How do I perform prediction algorithms on survey data?-CodePudding

for example- I have a dataset like this

If I have an input like "Son 19-30 Read the book No" then how do I get the prediction of online shopping based on this? What kind of machine learning approach should I consider?

CodePudding user response：

You can use any classification algorithm for this problem but before that, you have to preprocess the data For gender, you can use 0-1. 1 for son and 0 for girl For Age, you can category onehotencoder 0-2 for different age groups. For Leisure you have to use NLP technique to separate keywords in sentences, such as Games, Read Books, Internet, Music. These keywords can be used in onehotencoder.

After all that you can apply any classification algorithms.

CodePudding user response：

One of the most important aspects of ML is data. The number of your dataset is very small. On the other hand, it's a binary classification that has 2 classes. There is just one sample of class NO which mostly makes your model tend to predict Yes.

So, I recommend you to find more data first, then for predicting you can use Decision Trees, Support Vector Machines, and Logistic Regressions.

CodePudding user response：

Ok, let's do it. Firstly, we need preprocess the data.

import pandas as pd
from sklearn import preprocessing #for data preprocessing

df = ... #it's var for your table

We need to make gender binary (0 - male, 1 - female)

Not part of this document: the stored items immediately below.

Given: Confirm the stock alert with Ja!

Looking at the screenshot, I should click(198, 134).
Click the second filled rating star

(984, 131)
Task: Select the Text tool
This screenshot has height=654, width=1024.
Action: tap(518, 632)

new_gender_columns = pd.get_dummies(df['Gender'])

Then add new_gender_columns to your DataFrame

df = df.join(new_gender_columns)

And we need to delete old object Gender column

df.drop('Gender', axis=1, inplace=True)

But we need to make the same to Married column. For example, we could define function for all object columns or write previous code for Married.

def df_dummies(df, columns: list):
   for col in columns:
      new_dummies_columns = pd.get_dummies(df[col])
      df = df.join(new_dummies_columns)
      df.drop(col, axis=1, inplace = True)
   return df

Now, make list of object columns:

obj_cols = ['Gender', 'Married']

Run function:

df = df_dummies(df, obj_cols)

Then we have columns that we could process by label encoder. For example, age:

0-18 = label 0

19-30 = label 1

etc.

Let's make list of that columns:

labels_cols = ['Age', 'Leisure', 'Online Shopping']
le = preprocessing.LabelEncoder()
for col in labels_cols:
   le.fit(df[col])
   df[col] = le.transform(df['col'])

Now, machine learning. Let's import random forest classifier. Because we need to predict classes ('yes' or 'no', 1 or 0).

from sklearn.ensemble import RandomForestClassifier

rfc = RandomForestClassifier()
rfc.fit(df.iloc[:, :-1], df.iloc[:, -1])

Ok, model is fine, you are ready to test it. Have a safe journey, young padawan.